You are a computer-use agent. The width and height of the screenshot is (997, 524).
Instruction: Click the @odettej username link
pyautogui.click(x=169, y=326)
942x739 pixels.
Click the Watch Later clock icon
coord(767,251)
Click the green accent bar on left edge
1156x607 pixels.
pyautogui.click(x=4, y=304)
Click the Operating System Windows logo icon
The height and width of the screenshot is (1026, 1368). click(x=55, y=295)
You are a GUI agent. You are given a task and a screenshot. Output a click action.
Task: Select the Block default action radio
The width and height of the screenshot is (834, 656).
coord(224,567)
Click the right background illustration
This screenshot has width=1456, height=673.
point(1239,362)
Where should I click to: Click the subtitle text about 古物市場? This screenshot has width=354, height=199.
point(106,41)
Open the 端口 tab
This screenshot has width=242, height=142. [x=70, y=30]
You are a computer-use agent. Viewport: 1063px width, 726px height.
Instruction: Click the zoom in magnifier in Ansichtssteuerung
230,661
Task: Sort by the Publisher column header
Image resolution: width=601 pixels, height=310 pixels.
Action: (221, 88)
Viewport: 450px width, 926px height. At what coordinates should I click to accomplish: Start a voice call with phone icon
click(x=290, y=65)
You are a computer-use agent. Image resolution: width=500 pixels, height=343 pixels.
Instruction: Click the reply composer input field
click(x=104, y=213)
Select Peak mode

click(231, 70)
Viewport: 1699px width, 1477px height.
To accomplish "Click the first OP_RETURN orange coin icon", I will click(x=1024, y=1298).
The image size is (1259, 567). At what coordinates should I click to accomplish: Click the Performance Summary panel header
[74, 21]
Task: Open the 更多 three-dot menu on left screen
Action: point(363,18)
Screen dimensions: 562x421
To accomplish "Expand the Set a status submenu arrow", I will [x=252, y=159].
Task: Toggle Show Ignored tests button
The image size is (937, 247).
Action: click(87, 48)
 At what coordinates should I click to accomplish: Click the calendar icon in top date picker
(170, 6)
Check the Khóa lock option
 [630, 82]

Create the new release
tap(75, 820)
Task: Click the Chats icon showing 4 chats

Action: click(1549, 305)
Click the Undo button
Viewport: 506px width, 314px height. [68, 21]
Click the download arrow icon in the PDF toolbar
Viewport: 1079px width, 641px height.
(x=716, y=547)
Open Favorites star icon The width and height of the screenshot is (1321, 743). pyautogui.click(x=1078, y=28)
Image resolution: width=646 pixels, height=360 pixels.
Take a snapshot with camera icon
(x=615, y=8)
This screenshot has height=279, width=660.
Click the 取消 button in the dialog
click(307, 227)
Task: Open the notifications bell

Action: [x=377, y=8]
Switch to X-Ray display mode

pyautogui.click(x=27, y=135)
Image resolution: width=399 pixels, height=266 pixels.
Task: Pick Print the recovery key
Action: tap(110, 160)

● ● ●

Please rewrite every line of the entries above as a numbered list, leaving out the blank lines.

1. You are a computer-use agent. The width and height of the screenshot is (997, 524).
2. Instruction: Click the @odettej username link
3. pyautogui.click(x=169, y=326)
4. 942x739 pixels.
5. Click the Watch Later clock icon
6. coord(767,251)
7. Click the green accent bar on left edge
8. 1156x607 pixels.
9. pyautogui.click(x=4, y=304)
10. Click the Operating System Windows logo icon
11. The height and width of the screenshot is (1026, 1368). click(x=55, y=295)
12. You are a GUI agent. You are given a task and a screenshot. Output a click action.
13. Task: Select the Block default action radio
14. The width and height of the screenshot is (834, 656).
15. coord(224,567)
16. Click the right background illustration
17. This screenshot has width=1456, height=673.
18. point(1239,362)
19. Where should I click to: Click the subtitle text about 古物市場? This screenshot has width=354, height=199.
20. point(106,41)
21. Open the 端口 tab
22. This screenshot has width=242, height=142. [x=70, y=30]
23. You are a computer-use agent. Viewport: 1063px width, 726px height.
24. Instruction: Click the zoom in magnifier in Ansichtssteuerung
25. 230,661
26. Task: Sort by the Publisher column header
27. Image resolution: width=601 pixels, height=310 pixels.
28. Action: (221, 88)
29. Viewport: 450px width, 926px height. At what coordinates should I click to accomplish: Start a voice call with phone icon
30. click(x=290, y=65)
31. You are a computer-use agent. Image resolution: width=500 pixels, height=343 pixels.
32. Instruction: Click the reply composer input field
33. click(x=104, y=213)
34. Select Peak mode
35. click(231, 70)
36. Viewport: 1699px width, 1477px height.
37. To accomplish "Click the first OP_RETURN orange coin icon", I will click(x=1024, y=1298).
38. The image size is (1259, 567). At what coordinates should I click to accomplish: Click the Performance Summary panel header
39. [74, 21]
40. Task: Open the 更多 three-dot menu on left screen
41. Action: point(363,18)
42. Screen dimensions: 562x421
43. To accomplish "Expand the Set a status submenu arrow", I will [x=252, y=159].
44. Task: Toggle Show Ignored tests button
45. The image size is (937, 247).
46. Action: click(87, 48)
47.  At what coordinates should I click to accomplish: Click the calendar icon in top date picker
48. (170, 6)
49. Check the Khóa lock option
50.  [630, 82]
51. Create the new release
52. tap(75, 820)
53. Task: Click the Chats icon showing 4 chats
54. Action: click(1549, 305)
55. Click the Undo button
56. Viewport: 506px width, 314px height. [68, 21]
57. Click the download arrow icon in the PDF toolbar
58. Viewport: 1079px width, 641px height.
59. (x=716, y=547)
60. Open Favorites star icon The width and height of the screenshot is (1321, 743). pyautogui.click(x=1078, y=28)
61. Image resolution: width=646 pixels, height=360 pixels.
62. Take a snapshot with camera icon
63. (x=615, y=8)
64. This screenshot has height=279, width=660.
65. Click the 取消 button in the dialog
66. click(307, 227)
67. Task: Open the notifications bell
68. Action: [x=377, y=8]
69. Switch to X-Ray display mode
70. pyautogui.click(x=27, y=135)
71. Image resolution: width=399 pixels, height=266 pixels.
72. Task: Pick Print the recovery key
73. Action: tap(110, 160)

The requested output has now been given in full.